“There isn’t a reality or a virtual reality anymore, bro”: Videofilia
Videofilia (And Other Viral Syndromes)
Directed by Juan Daniel F. Molero
December 2-8 at the Spectacle
Whatever you think or feel about it, you probably haven’t seen anything like Videofilia (and Other Viral Syndromes), a feature-length and extremely low-budget experimental narrative from Peru that combines elements from science fiction, psychedelia, and glitch art. In only his second film, writer-director Juan Daniel F. Molero takes on some of the Big Issues of the Internet Age: the blurring of sexual reality and fantasy, the ascension of multiple, virtual identities over actual ones, and the struggle for control of consciousness through and by media. While I’m not sure it says anything incredibly new about these topics, Videofilia nonetheless expresses anxiety and even ecstasy over the effects of a hyperstimulated, globally connected world in original, engaging, and ambitious stylistic terms.
The narrative of Videofilia focuses on two teenagers, Junior (Terom Dactilus) and Luz (Muki Sabogal). A conspiracy theorist who believes in an imminent apocalypse and creates William Burroughs-esque cut-ups from newspaper clippings, Junior spends most of his days consuming and figuring out ways of producing Internet porn. His revelatory idea is donning glasses containing a GoPro-like camera while having sex and then selling the footage to his local pornography dealer. Luz, a heavy pot smoker, is Junior’s internet girlfriend—before even meeting in person he’s exposed himself to her and masturbated online. When they finally get around to intercourse he records the experience through his glasses. Feeling demeaned, Luz has Junior record her staged murder; when Luz goes missing after a cosplay bacchanal, Junior is suspected of killing her.
This is the mere skeleton of Videofilia, which contains a bevy of digressions and interjections. At various points a newscaster (Nuria Zapata) appears on screen to report on narrative and national events—she is usually accompanied by spasms of web-native images that run the gamut from innocuous to malfunctioning to pornographic. (Strangely enough, the dancing baby from Ally McBeal makes several appearances). The most significant subplot involves Luz’s unnamed sister (Tilsa Otta), a musician in an anti-media punk band (their rallying cry: “No hay señal”—“There is no signal”). Not a few sequences are devoted to depictions of expanded or distorted consciousness. In one, Luz takes her first LSD trip with a couple of friends at Lima’s Mayan ruins, and the screen becomes a pixelated palimpsest in which each shot emerges from the last like molten metal.

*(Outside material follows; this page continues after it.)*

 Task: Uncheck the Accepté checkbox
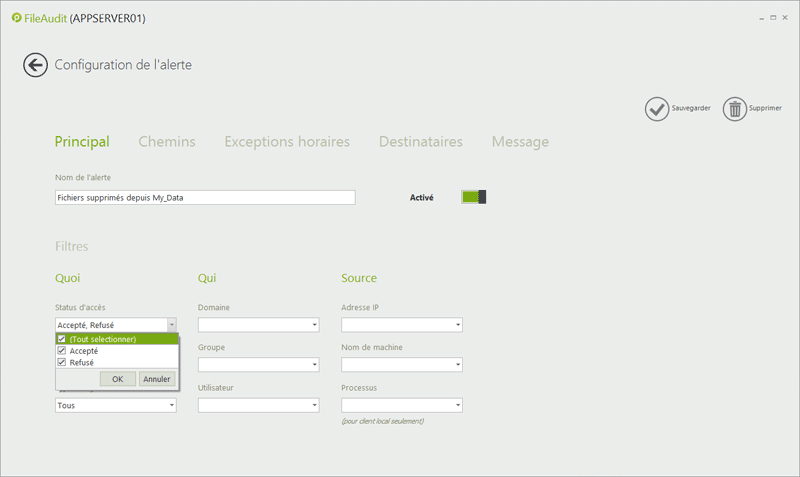62,351
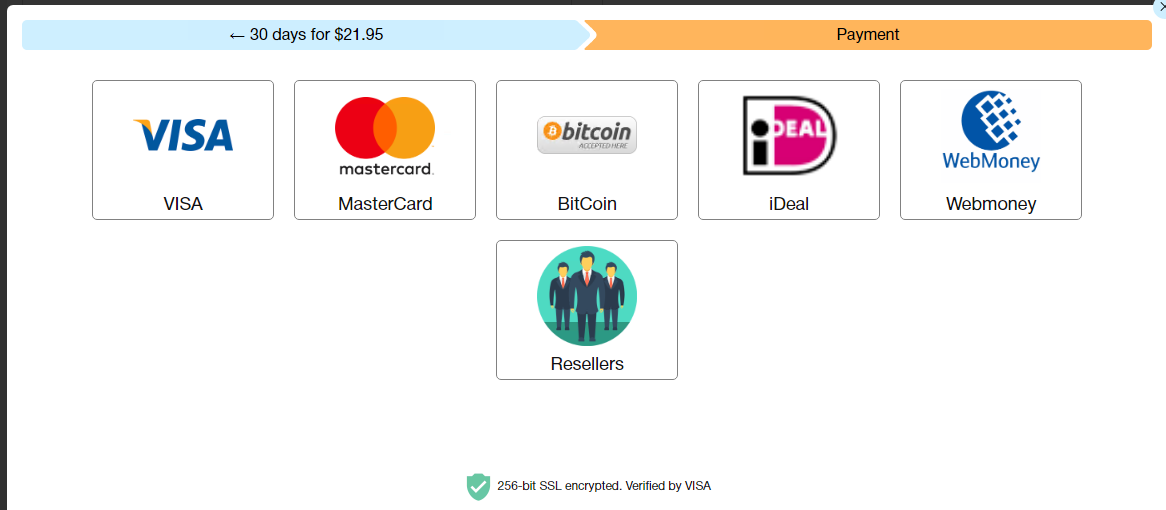Select the orange Payment step
Image resolution: width=1166 pixels, height=510 pixels.
point(868,35)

What does it all add up to? The sex stuff is unique for being both boldly graphic and totally depressing—in the world of Videofilia intimate relationships have gone the way of the AOL chat room, and Molero portrays such cynicism without wagging his finger or offering his characters unearned redemption. The Philip K. Dick-esque meditations on technological and chemical mediation have all been done before, though Videofilia earns points for effectively communicating its message as new media, and on a shoestring at that. Yet for all of its visual bravado (an adjective I prefer over, say, “wankery”) one character verbally summarizes the entire theme:
There isn’t a reality or a virtual reality anymore, bro. Everything’s been mixed up in this world. Reality is like this screen: all pixelated and fragmented. You’ll never find a pattern to it. But you just gotta roll with it. Enjoy it however you can.
Enjoy Videofilia however you can. I did so on a number of levels: the performers are deft at conveying the awkwardness of human beings conditioned to communicate entirely through screens and substances; the script is more funny and surprising than pedantic and self-serious; and the computer-generated experimentation, while on a occasion chintzy (attempts at trippy animation possess a sad, slapped-on effect), frequently create a deliberately confused, paranoid, and disturbing atmosphere. Rather than taking risks, so many micro-indies coast by on charm—Videofilia is a rare, and welcomed, exception.